Thursday, June 7, 2007

What lies beneath, lol...

Emotional Structure


basic thoughts on the index card method. It works. I thought it didn't. It sounds goofy. Doesn't hurt to try.

...or what's WIFM?

WIFM is a corporate training term AKA--What's in it for me? Why the hell should you care if Dunne found a way to reinvent the index card method?

Because you need to know what your characters are feeling to enhance your wip. Layering and subtext, sensory details. Didn't Sun Tzu say to know yourself? Listen to Sun Tzu, the man is dead. There are so many translations, in one of those translations, you know he knows what he's talking about. If you plot your wip's emotional understructure, it's like opening a window onto the Chou Dynasty. plain english?

...put a short synopsis of a piece of forward movement on each index card.

Let's get a for-example in here. (I'm using HOT CONTRACT again, 'cause it's mine and I know it inside and out)

Index card--(this is near the end of the second act)

Art threatens to withhold payment of the money Keegan needs to ransom his brother if Keegan doesn't dump Jen in a way that will make her hate him.

so it's short, sue me. I hate long involved tech-discussions about "how" to write. I only need a tool, I don't need a dedicated house to store them in...

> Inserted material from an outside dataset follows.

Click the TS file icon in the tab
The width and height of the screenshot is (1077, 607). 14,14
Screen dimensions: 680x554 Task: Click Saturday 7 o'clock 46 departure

Index card--Art, being Art, has found out that Keegan is sleeping with his daughter. He doesn't think Keegan is good enough and threatens Keegan's prime motivation (his brother Connor). He wants Keegan to initiate the break because he knows Jen will hate him if he gets directly involved, and he loves her despite what she thinks.

on the back...


Keegan is hurting and in pain, he feels guilty about choosing Connor over Jen. He's that close to snapping. It's not a choice and he can't tell her without killing his brother.


index card--Keegan is angry and hurting, he's finally opened up to a woman. THE woman, the woman he loves, and she honest to God loves him back. Ten seconds ago he was on top of the world, now he's supposed to hurt her? But when it comes down to a choice between his brother and Jen, he knows that Jen can live without him, but Connor can't. It's not really a choice. He's starting to feel trapped, and he's going to lash out. Guilt over his choice, pain over hurting Jen. He's a basket case.

now, let's tie this together.

on one side, what's going on in the real world. The "forward motion" integral to your plot. On the other side, thoughts and emotions.

How do you use this info to layer texture?

look at the emotions here, anger and hurt. Impending doom. Ready to explode? What does that suggest? A storm moving in, or the first crack of lightning flashing across the sky, maybe the hair lifting feel of a close strike? The sour stench of gunpowder, (hey! look--solid descriptives that point to the underlying feel without coming out and saying something like, "he felt hurt and angry. He was ready to explode." That way you're free to focus on the scene you've built through the use of internal emotions without beaing people over the head withthe obvious. See the coming storm? Ok, now it's reflected in his storm-gray eyes. Rain falls in a hard sheet as she turns away. Texture. Resonance. It's a good thing., I'm really tired. Lack of caffeine.